The following week, The Times published an editor's note admitting it relied "too heavily" on Hamas' version of events.

The conclusion from Hamas' disinformation campaign drawn by New York Times columnist Michelle Goldberg was that "It Is Impossible to Know What to Believe in This Hideous War."

Former Times reporter Alison Leigh Cowan accused her ex-employer of committing "modern-day blood libel" with its erroneous reporting. The Free Press editor Bari Weiss, a former Times opinion page editor, raked the paper over the coals for "publishing Hamas PR" and its subsequent "soft non-apology."
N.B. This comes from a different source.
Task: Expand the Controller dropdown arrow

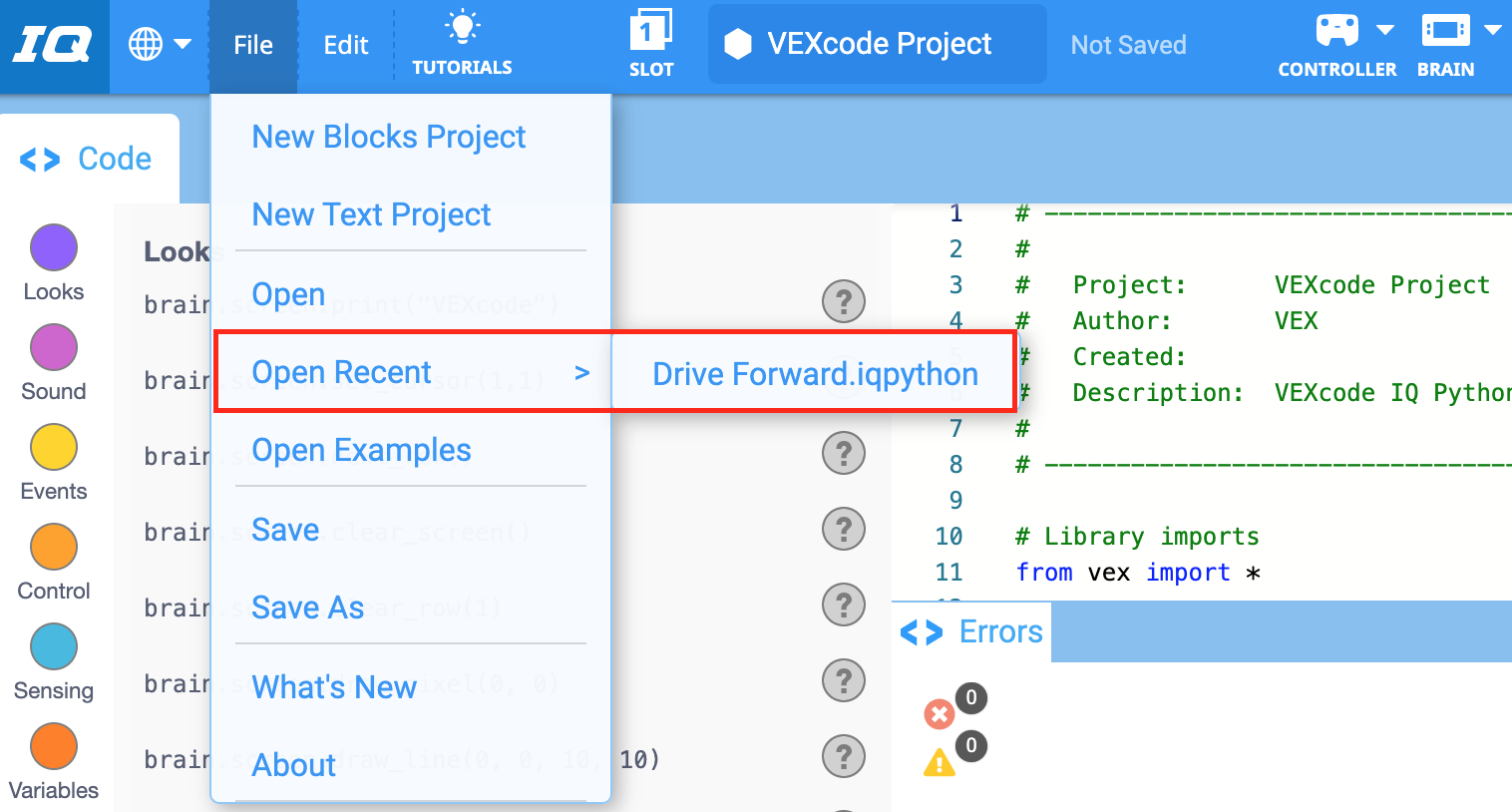Action: (1385, 30)

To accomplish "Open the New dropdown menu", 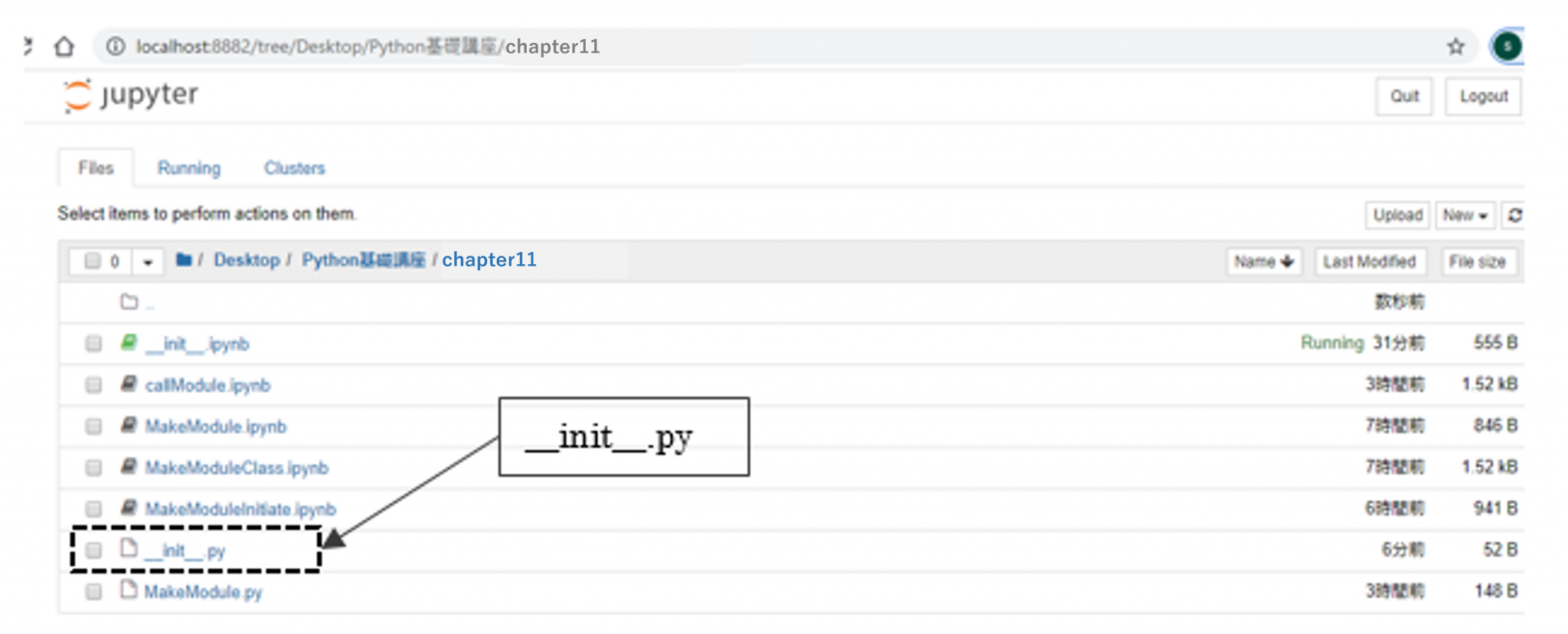I will point(1464,216).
Even after that unflattering episode, the coverage of the war from the "Paper of Record" has continued raising eyebrows. While reporting on the Hamas sympathizers who have ripped posters of Israeli hostages in cities and college campuses across the country, The Times described the anti-Israel vandalism as "its own form of protest- a release valve and also a provocation by those anguished by what they say was the Israeli government’s mistreatment of Palestinians in the years before Oct. 7 and since the bombing of Gaza began."

No comments:

Powered by Blogger.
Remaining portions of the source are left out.